I am a parent living in NoVa with five children between the ages of 8 and 20 years. As such, I have vested interest in the guidelines adopted by school systems, administrators and teachers. Four of my children are young women, whose safety and security were severely placed in jeopardy during the Northam administration. These guidelines strip away the very rights parents have been given as a means to both protect our children and to guide them well along the path to adulthood. As a parent who holds to Biblical truth that God gifted to each person biological sex at birth that is immutable and uniquely expressed both biologically and relationally, I find that the current guidelines grossly discriminate and even reject these core beliefs. Furthermore, the current guidelines are tantamount to child abuse, as they place the most vulnerable in our society in positions of potential harm in the opening up of locker rooms and other intimate spaces. They also open up children who need the loving guidance and connection of a parent to counsel that includes options that might be irreversible and damaging for their whole lives. As such, I am in support of Governor Youngkins’ new model policy.

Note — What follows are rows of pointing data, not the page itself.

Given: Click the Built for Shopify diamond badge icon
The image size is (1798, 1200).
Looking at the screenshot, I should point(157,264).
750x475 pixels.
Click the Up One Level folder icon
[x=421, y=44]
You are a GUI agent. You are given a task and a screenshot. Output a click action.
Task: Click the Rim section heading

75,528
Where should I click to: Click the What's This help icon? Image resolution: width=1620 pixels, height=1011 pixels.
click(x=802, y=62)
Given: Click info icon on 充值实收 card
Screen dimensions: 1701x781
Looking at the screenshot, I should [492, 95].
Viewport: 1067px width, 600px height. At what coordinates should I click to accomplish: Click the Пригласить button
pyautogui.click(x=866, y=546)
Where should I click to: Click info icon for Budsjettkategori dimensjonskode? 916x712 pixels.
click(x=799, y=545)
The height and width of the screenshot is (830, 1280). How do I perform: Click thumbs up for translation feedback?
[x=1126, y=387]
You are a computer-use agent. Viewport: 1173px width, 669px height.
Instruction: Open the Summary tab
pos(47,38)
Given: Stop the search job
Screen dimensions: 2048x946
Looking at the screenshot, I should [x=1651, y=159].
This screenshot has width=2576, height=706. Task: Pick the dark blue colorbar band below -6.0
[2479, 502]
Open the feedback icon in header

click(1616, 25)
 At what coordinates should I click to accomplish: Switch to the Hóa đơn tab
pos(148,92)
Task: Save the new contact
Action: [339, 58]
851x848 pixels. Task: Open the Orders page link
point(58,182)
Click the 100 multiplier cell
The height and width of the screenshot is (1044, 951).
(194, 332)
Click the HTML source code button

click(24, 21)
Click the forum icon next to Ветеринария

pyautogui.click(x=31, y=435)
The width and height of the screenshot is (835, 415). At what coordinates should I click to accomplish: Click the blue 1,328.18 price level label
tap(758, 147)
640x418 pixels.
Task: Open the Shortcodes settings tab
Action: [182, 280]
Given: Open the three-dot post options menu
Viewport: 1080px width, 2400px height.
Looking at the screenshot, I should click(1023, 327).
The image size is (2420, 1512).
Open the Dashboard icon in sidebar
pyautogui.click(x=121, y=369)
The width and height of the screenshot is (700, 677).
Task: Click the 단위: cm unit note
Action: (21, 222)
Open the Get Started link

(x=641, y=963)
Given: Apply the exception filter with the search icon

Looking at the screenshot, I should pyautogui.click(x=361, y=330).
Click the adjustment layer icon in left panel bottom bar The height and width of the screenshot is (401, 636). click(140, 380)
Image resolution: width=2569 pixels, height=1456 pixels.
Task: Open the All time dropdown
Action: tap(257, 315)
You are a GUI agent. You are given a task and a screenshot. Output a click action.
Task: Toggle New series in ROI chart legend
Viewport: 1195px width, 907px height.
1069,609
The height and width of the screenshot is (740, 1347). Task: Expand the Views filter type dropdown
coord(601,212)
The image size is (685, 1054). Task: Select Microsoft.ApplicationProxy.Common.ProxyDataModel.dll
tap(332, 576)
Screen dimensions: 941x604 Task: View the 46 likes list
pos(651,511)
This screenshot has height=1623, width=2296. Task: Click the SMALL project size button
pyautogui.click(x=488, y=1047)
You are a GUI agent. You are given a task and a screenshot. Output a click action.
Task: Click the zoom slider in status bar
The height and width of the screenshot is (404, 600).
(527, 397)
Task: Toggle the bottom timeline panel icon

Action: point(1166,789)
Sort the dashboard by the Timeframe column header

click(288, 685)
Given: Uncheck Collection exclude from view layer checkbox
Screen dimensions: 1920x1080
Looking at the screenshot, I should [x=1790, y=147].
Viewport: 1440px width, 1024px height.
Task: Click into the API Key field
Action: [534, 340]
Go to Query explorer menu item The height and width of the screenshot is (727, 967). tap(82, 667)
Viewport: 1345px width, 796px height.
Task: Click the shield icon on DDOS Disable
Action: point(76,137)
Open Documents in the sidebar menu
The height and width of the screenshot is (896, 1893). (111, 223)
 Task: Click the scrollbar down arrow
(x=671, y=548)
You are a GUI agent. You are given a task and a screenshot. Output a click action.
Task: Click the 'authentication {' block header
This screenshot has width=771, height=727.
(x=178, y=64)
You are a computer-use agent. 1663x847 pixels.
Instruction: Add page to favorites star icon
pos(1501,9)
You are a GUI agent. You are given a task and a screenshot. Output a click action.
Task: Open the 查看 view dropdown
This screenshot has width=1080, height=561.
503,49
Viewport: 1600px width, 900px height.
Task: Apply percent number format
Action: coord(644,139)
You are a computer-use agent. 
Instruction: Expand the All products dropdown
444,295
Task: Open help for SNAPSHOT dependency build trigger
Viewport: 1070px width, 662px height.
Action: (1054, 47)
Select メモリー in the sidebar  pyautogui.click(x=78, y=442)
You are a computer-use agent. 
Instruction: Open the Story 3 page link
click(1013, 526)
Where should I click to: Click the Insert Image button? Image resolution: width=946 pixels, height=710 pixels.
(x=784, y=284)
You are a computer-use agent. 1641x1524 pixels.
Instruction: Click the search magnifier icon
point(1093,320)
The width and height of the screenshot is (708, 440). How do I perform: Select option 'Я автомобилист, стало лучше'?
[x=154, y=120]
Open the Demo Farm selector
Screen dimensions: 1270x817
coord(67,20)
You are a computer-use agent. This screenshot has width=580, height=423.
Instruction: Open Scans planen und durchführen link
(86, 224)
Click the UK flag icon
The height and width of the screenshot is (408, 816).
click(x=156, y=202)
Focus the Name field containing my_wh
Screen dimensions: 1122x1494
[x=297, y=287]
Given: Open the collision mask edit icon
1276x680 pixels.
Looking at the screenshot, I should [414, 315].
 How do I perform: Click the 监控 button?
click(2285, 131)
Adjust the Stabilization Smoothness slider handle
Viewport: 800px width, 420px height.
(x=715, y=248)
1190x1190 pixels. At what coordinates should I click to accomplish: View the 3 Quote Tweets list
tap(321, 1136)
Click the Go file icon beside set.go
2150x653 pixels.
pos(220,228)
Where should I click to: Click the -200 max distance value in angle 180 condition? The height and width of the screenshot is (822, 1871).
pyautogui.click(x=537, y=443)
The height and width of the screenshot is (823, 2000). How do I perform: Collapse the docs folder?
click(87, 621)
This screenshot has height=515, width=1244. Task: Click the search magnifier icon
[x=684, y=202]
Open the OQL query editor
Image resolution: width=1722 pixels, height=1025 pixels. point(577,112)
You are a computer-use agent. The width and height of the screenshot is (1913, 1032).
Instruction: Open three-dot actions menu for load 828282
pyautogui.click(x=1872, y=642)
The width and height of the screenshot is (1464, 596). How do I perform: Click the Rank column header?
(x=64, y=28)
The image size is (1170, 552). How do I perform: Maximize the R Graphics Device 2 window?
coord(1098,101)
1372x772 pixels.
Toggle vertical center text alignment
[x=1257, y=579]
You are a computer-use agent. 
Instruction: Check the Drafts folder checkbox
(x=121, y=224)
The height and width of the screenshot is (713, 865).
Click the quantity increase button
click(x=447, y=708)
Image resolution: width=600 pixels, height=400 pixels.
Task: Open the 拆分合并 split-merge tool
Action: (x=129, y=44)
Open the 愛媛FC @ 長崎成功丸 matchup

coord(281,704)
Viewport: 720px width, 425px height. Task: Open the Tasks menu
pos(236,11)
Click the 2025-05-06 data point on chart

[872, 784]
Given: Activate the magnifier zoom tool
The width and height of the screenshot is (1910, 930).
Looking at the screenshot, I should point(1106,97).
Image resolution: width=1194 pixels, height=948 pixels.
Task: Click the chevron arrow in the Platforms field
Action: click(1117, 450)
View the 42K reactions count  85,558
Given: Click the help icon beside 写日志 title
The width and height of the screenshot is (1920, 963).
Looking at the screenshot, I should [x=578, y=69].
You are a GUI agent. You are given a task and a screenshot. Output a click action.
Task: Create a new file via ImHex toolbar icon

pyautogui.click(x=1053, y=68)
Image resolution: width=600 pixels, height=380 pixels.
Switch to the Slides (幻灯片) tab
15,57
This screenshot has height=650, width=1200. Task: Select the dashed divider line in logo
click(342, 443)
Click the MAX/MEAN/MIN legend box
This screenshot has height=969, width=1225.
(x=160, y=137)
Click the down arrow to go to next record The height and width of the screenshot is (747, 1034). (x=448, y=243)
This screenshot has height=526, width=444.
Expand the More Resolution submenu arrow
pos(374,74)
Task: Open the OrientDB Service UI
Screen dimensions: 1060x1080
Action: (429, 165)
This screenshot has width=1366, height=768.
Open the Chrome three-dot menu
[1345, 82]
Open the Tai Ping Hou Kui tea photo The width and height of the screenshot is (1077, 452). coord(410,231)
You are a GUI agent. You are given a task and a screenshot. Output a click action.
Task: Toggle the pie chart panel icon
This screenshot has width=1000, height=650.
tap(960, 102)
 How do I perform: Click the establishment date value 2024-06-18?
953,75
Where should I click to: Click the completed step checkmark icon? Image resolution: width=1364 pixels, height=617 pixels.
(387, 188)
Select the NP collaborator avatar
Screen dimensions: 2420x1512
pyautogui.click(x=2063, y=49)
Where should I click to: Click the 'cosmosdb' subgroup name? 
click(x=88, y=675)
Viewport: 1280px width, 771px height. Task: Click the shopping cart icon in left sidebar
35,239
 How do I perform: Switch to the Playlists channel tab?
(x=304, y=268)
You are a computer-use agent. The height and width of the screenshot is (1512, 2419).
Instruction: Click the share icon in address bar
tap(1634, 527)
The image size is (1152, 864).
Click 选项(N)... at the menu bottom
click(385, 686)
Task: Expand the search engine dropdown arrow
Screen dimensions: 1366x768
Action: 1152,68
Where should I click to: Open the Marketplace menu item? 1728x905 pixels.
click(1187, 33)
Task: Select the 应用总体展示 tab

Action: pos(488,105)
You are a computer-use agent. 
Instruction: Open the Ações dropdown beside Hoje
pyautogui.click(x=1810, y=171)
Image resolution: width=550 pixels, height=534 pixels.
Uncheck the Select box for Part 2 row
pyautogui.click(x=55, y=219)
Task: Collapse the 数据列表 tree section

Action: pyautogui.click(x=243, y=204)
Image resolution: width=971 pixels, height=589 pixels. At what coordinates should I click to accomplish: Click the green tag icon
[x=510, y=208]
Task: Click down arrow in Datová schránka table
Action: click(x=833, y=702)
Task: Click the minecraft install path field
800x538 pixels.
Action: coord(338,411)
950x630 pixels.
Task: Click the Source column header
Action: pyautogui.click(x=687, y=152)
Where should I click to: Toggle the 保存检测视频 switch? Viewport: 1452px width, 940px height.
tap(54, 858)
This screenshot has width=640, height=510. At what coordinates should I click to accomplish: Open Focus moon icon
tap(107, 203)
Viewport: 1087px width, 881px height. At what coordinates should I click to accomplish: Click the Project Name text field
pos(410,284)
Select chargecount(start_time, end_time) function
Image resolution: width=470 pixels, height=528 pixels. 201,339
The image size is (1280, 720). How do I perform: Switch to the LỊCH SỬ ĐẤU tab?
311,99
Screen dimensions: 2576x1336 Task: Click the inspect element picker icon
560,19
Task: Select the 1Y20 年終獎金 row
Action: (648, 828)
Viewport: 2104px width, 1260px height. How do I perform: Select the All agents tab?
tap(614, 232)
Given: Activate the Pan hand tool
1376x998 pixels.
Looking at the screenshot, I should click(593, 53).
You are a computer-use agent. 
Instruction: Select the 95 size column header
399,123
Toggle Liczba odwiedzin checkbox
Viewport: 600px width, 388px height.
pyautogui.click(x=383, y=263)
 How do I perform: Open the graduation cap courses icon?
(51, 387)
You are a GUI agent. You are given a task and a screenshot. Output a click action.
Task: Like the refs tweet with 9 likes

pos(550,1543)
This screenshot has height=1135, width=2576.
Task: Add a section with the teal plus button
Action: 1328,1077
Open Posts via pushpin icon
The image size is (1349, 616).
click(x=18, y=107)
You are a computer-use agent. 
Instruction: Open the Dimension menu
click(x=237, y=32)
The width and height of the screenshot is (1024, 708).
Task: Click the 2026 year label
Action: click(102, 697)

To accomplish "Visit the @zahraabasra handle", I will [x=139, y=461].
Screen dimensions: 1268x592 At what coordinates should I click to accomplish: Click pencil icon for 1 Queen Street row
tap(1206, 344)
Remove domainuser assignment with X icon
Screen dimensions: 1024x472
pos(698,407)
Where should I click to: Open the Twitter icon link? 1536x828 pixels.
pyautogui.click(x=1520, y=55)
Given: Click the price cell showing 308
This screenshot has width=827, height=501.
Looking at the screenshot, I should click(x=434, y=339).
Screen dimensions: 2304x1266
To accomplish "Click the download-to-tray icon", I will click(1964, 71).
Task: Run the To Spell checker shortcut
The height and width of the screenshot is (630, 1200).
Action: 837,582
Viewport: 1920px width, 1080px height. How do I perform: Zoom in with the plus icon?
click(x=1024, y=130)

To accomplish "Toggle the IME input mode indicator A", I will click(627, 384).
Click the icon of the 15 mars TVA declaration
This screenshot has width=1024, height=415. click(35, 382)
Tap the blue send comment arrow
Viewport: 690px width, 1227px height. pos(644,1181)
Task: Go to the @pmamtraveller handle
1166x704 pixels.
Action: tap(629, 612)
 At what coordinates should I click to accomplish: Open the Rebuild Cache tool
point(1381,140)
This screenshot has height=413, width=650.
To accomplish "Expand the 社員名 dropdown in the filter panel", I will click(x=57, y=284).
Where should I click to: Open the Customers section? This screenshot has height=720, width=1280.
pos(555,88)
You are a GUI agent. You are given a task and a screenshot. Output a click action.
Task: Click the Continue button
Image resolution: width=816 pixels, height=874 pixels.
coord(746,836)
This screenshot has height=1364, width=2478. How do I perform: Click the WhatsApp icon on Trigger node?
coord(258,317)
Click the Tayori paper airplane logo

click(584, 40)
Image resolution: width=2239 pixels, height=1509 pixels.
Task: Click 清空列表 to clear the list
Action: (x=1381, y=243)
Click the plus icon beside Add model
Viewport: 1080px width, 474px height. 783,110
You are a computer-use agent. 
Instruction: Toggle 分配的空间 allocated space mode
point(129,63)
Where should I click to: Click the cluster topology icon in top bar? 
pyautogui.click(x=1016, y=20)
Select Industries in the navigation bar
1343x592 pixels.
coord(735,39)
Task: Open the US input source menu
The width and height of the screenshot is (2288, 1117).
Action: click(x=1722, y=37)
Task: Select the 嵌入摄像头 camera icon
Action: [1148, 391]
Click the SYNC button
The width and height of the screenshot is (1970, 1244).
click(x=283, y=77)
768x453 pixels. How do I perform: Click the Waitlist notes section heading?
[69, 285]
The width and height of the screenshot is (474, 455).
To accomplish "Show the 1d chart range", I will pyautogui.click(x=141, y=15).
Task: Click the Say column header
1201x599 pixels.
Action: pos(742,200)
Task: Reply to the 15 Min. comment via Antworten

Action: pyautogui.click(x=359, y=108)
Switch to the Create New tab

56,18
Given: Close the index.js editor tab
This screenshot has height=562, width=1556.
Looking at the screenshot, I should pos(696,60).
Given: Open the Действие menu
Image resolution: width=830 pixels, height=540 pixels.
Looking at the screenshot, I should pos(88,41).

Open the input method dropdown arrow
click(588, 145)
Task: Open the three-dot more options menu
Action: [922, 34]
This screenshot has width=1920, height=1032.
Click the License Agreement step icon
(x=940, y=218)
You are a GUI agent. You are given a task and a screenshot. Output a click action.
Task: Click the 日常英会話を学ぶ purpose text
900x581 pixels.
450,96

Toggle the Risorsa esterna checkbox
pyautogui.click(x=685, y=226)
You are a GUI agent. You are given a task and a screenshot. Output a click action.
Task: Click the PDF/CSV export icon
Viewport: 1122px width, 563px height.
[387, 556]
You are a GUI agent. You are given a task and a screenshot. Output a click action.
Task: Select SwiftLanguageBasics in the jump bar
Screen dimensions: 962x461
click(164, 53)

The universal and God-given rights of parents ensure that they are the first line and primary influencers in the realm of their children’s sex and gender. No time in history has the shaping of this core identity been delegated to anyone outside of the family, much less a school administrator or teacher. I fully support the inclusion of a parent’s consent in the changing of names and pronouns. I also agree that it should only be within the parent’s consent that a child be given counseling regarding gender issues. If a student must obtain a parent’s consent to be given Tylenol or Ibuprofen, how is it that we have been allowing gender counseling to be given without obtaining parental consent? This is a malicious intrusion into the parent-child relationship.
I also support guidelines that a student uses the bathroom which corresponds with their biological sex. We have all heard the stories of boys claiming to be transgender using girls’ bathrooms or locker rooms and the tragic consequences of molestation or rape that ensued. Should we post security guards INSIDE bathrooms now, to patrol these intimate spaces? Or should we leave things as they have been for the duration and time-tested span of history, where biological women use women’s bathrooms and biological men use men’s bathrooms? Who is truly being mistreated here when the opposite is allowed? Who should we be protecting? ALL students.
The same holds true in situations involving overnight travel accommodations and other intimate situations. I support Governor Youngkin’s guidelines that these accommodations be based on biological sex. This is both common sense, logical, and again, protects not just the dignity and security of a very small group but the whole group of students.
Governor Youngkin’s new model policy will ensure that all students are respected and protected, while securing the God-given rights of parents to help their children make right decisions regarding their sex and gender.